I'm working with a survival model to evaluate its accuracy on a new dataset that was not involved in training or initial evaluation. This dataset is a truly independent dataset. Within this dataset, most of the events occur within just under 2 years (>90%), but we have additional observations that occur beyond that 2 year timepoint. Additionally, the median time of follow up is just under 2 years.
At this stage, I have chosen to calculate a 2-year risk score from the model for this new dataset, but there have been questions regarding how to properly identify those observations for which an event happened soon after the 2 year mark. Below are the two main approaches that I've tried to present in an unbiased manner.
One argument is that events are events, and given their close proximity to the 2-year mark, they should be considered events for all further evaluations as their 2-year risk scores are likely higher than any non-events observations within the study.
The alternative argument is that those observations for which events occurred after the risk score time should be counted as non-events regardless of their proximity to the calculation date. In other words, if an event occurred at 2 years and one day, that's still a non-event at 2 years and should be considered as such.

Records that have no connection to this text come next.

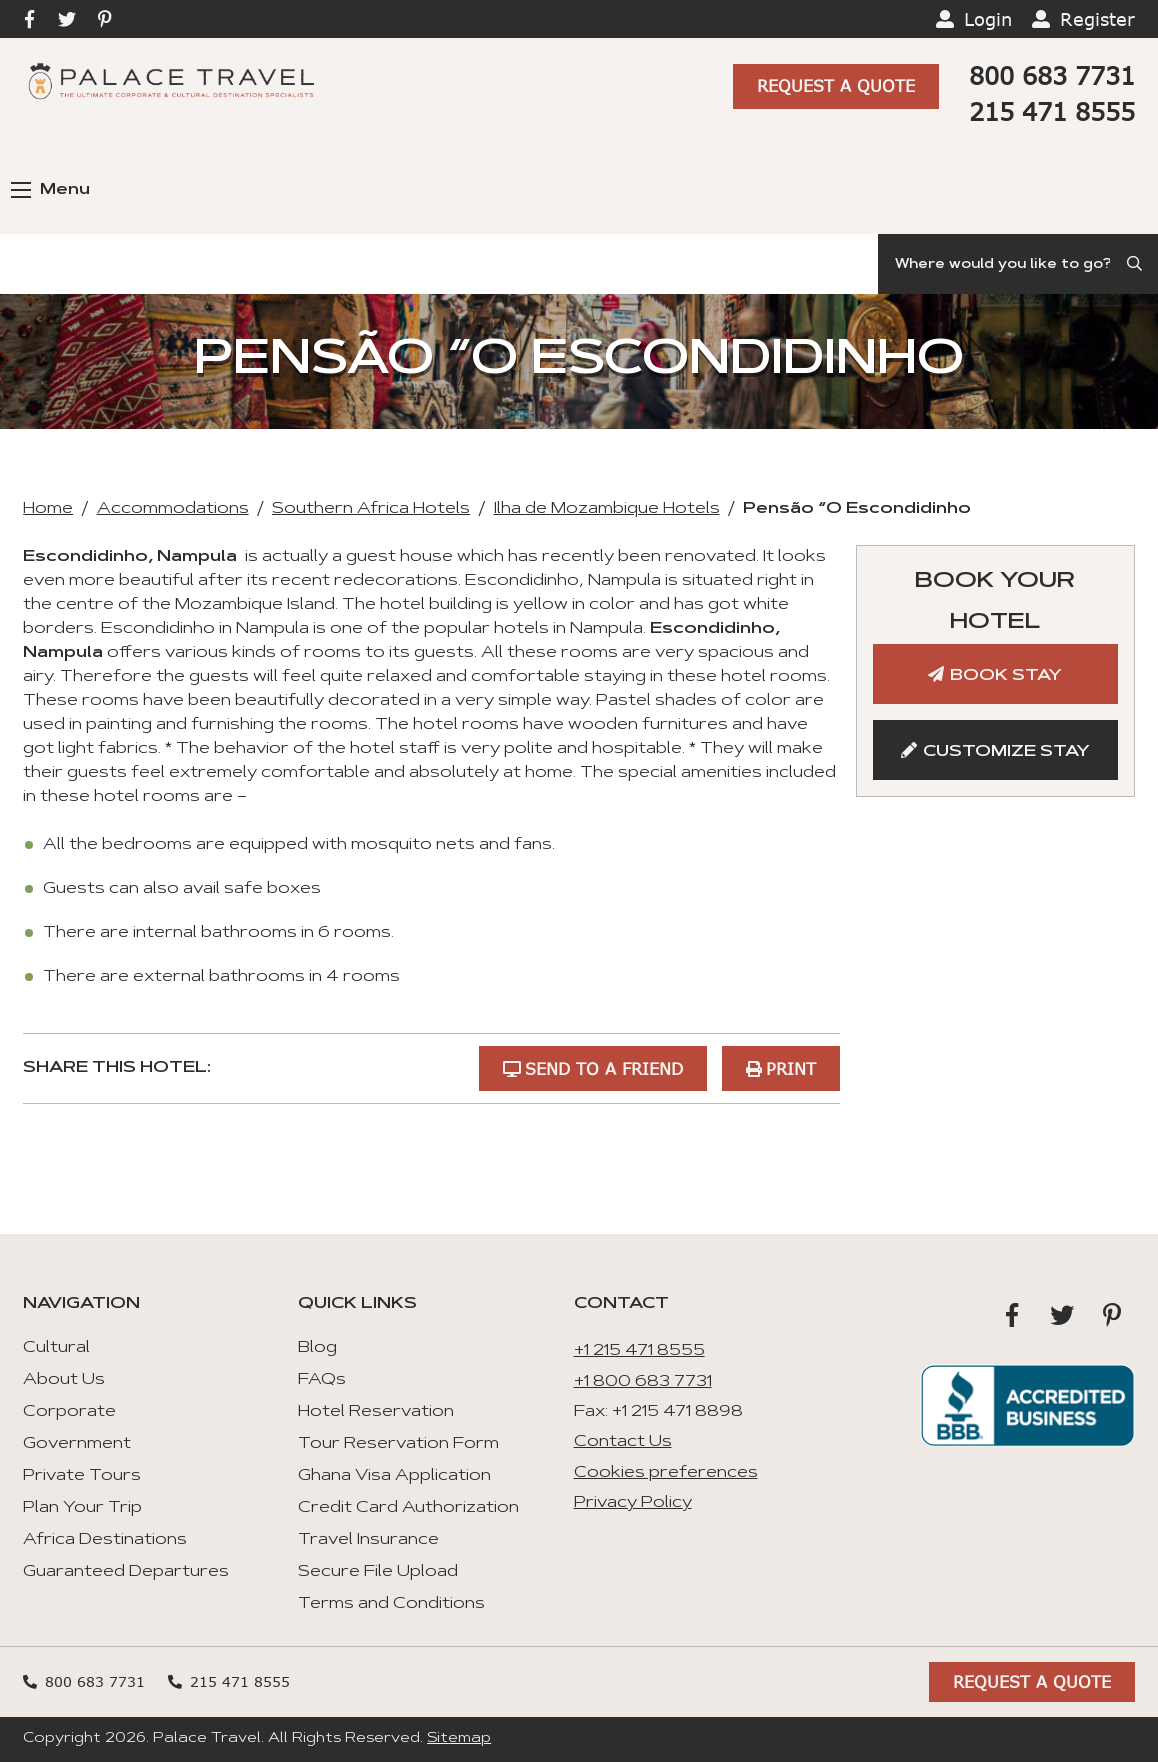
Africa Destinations (105, 1540)
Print (791, 1067)
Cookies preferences (666, 1472)
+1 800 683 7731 (643, 1381)
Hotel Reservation (376, 1412)
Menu (50, 190)
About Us (64, 1380)
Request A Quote (836, 86)
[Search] (1018, 264)
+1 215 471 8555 (639, 1351)
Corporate (69, 1412)
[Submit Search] (1136, 264)
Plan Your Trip (82, 1508)
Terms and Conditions (391, 1604)
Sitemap (459, 1739)
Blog (317, 1348)
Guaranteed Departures (126, 1572)
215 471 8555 (1052, 111)
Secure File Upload (378, 1572)
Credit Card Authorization (408, 1508)
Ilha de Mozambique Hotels (607, 509)
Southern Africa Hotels (371, 509)
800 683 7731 (1052, 75)
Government (77, 1444)
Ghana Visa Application (394, 1476)
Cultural (56, 1348)
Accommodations (173, 509)
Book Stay (1006, 676)
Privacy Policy (633, 1503)
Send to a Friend (603, 1067)
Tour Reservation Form (398, 1444)
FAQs (322, 1380)
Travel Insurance (368, 1540)
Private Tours (82, 1476)
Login (988, 19)
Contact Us (623, 1442)
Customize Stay (1006, 752)
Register (1097, 19)
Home (48, 509)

A third alternative consists of having three groups: non-events, events within 2-years, and events after 2-years.
Another suggestion has been to calculate the risk score for the maximum follow up time for an event observation, in this case 2.4 years thus covering all possible event times. The argument against this is that some of the censored (and thus non-event observations) may have had events that we do not know about, potentially altering the non-event group's risk scores.

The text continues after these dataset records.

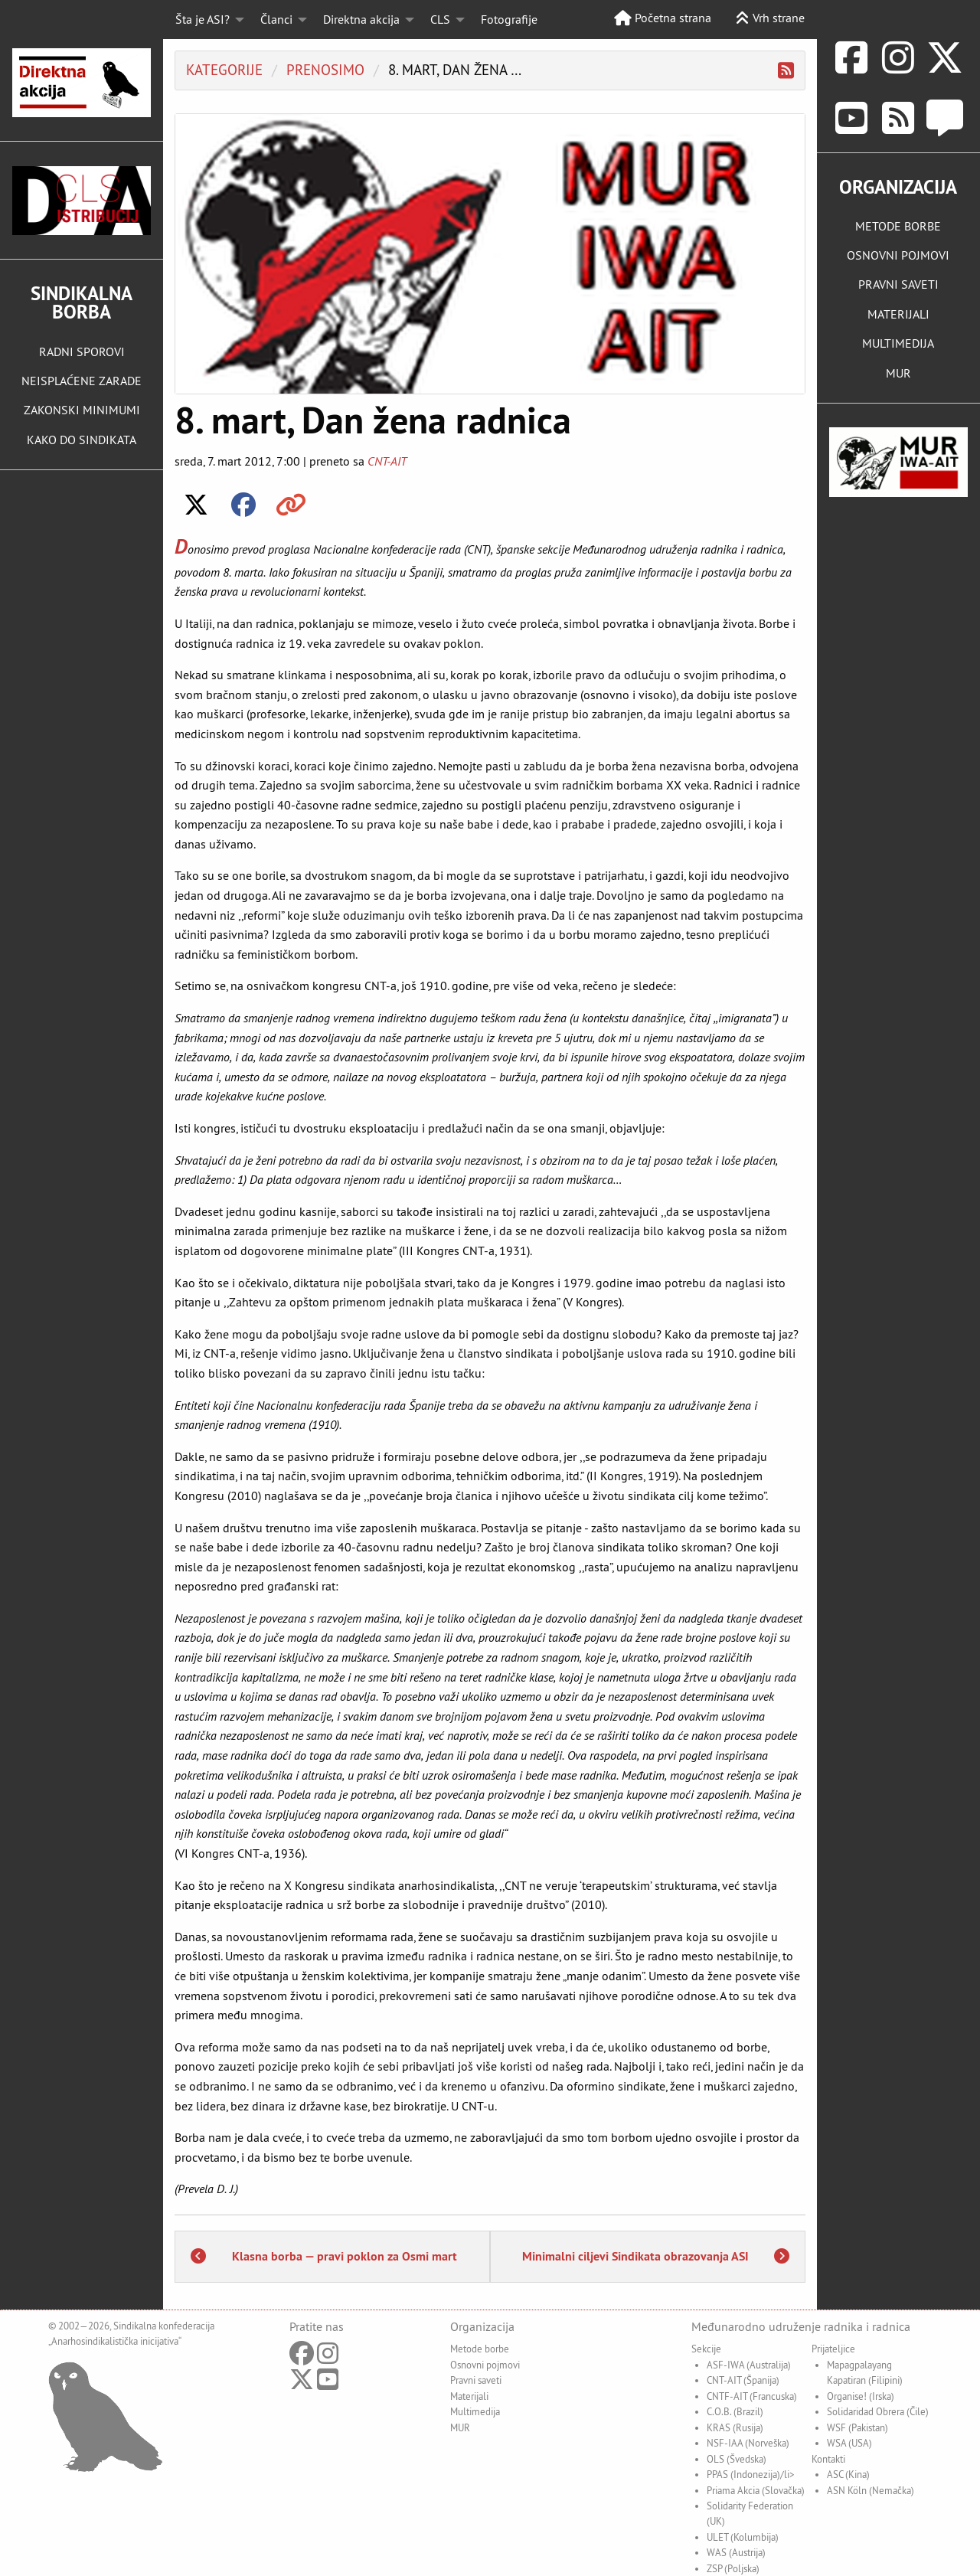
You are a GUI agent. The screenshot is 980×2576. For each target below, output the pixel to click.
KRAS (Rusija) (735, 2427)
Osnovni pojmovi (485, 2365)
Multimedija (475, 2411)
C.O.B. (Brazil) (735, 2411)
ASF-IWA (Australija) (749, 2365)
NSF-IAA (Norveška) (748, 2443)
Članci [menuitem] (276, 19)
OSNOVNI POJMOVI (898, 255)
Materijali (469, 2396)
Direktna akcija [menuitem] (361, 19)
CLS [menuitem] (440, 19)
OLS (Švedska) (736, 2459)
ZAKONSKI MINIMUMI (82, 409)
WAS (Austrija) (736, 2552)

I would appreciate any suggestions regarding how to approach this problem.
Some extra details following the response by Todd:
The original model is an AFT model and the original data had a 5-year follow up time. I'm using this model now in a new dataset which has a shorter follow up time overall, but is similar in composition to the original dataset. This is where the 2-year value for risk prediction is coming from, and it is simply a parameter within the AFT model.
For validation we have taken various approaches including test of calibration including: Hossmer-Lemeshow test using quantiles of risk scores compared to actual event rate within those quantiles; and most relevant to this questions, a discrimination test (discrimination slope?) comparing the distribution of risk scores for those observations considered non-events to those considered events.